_Problem description_
Excluding pictures, reproduce word for word the lines from the one containing "Given: Open the 工具 menu" through the end of the material below.

_Recorded data_

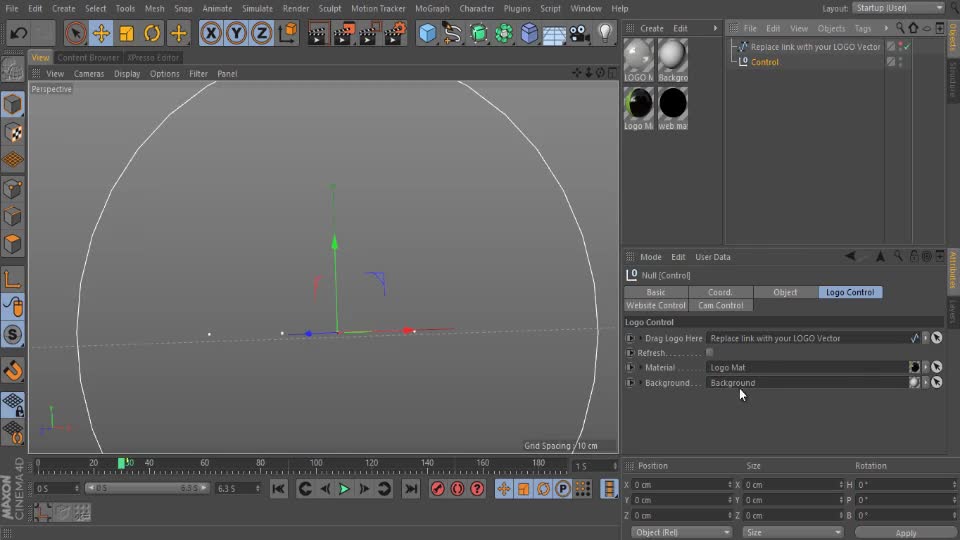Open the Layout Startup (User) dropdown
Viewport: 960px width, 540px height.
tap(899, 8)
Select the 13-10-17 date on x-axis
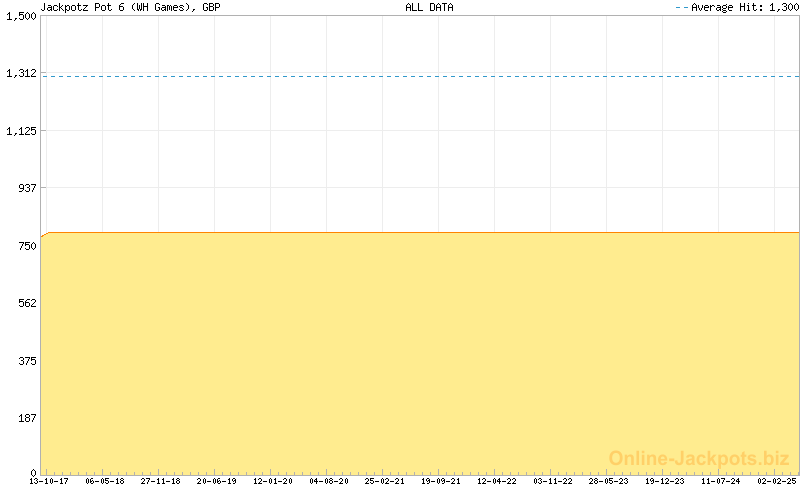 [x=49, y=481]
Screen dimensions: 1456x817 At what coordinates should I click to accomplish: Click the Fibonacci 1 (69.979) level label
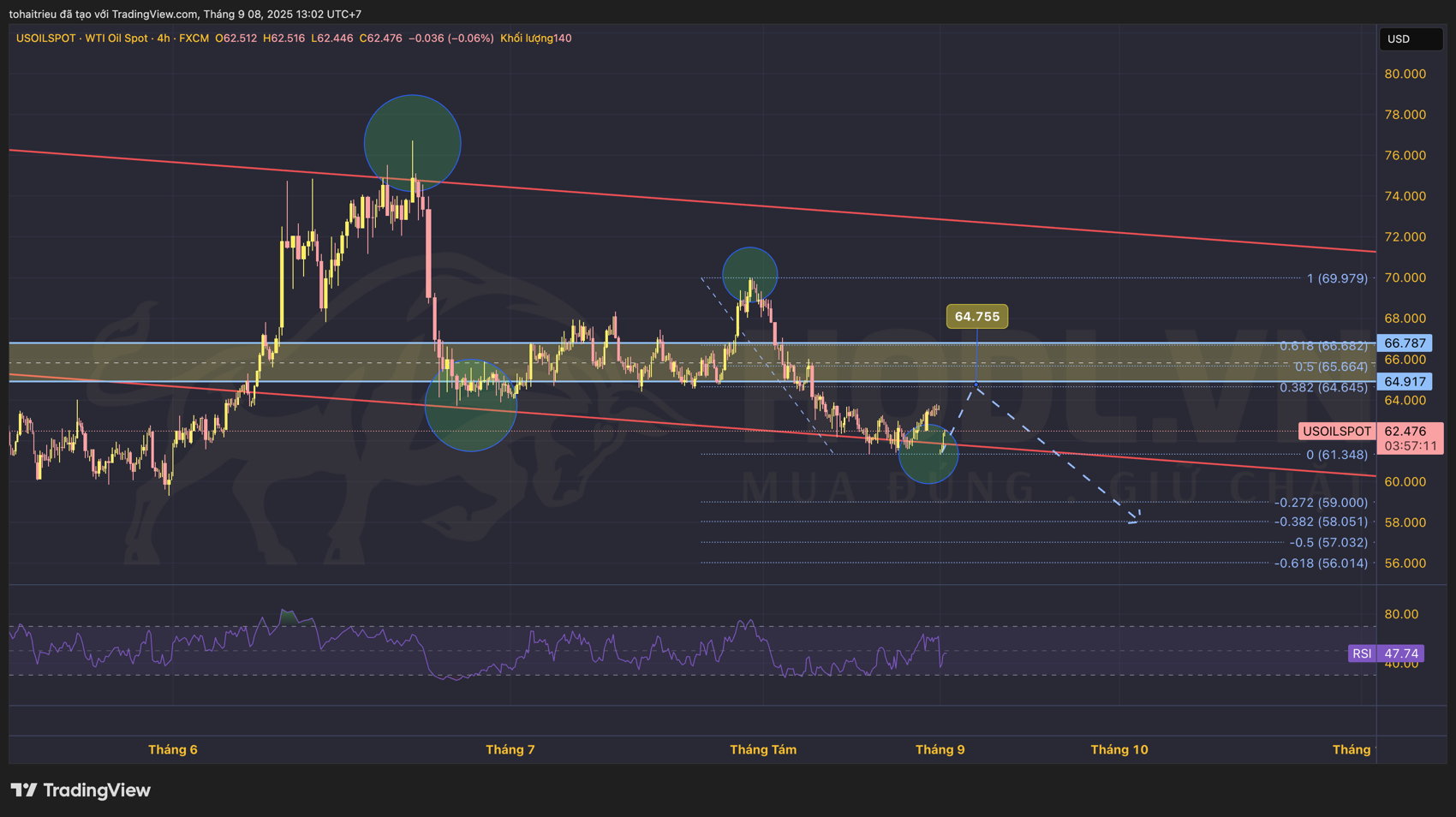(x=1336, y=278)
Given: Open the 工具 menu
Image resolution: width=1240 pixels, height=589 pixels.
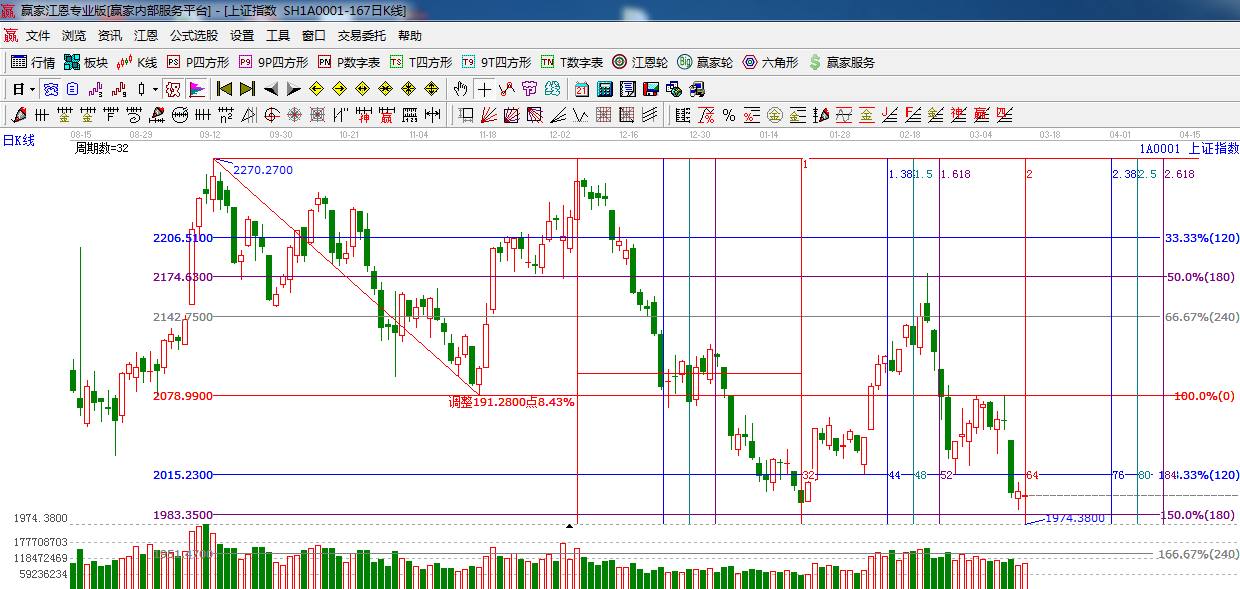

_Answer for this exercise_
Given: Open the 工具 menu
Image resolution: width=1240 pixels, height=589 pixels.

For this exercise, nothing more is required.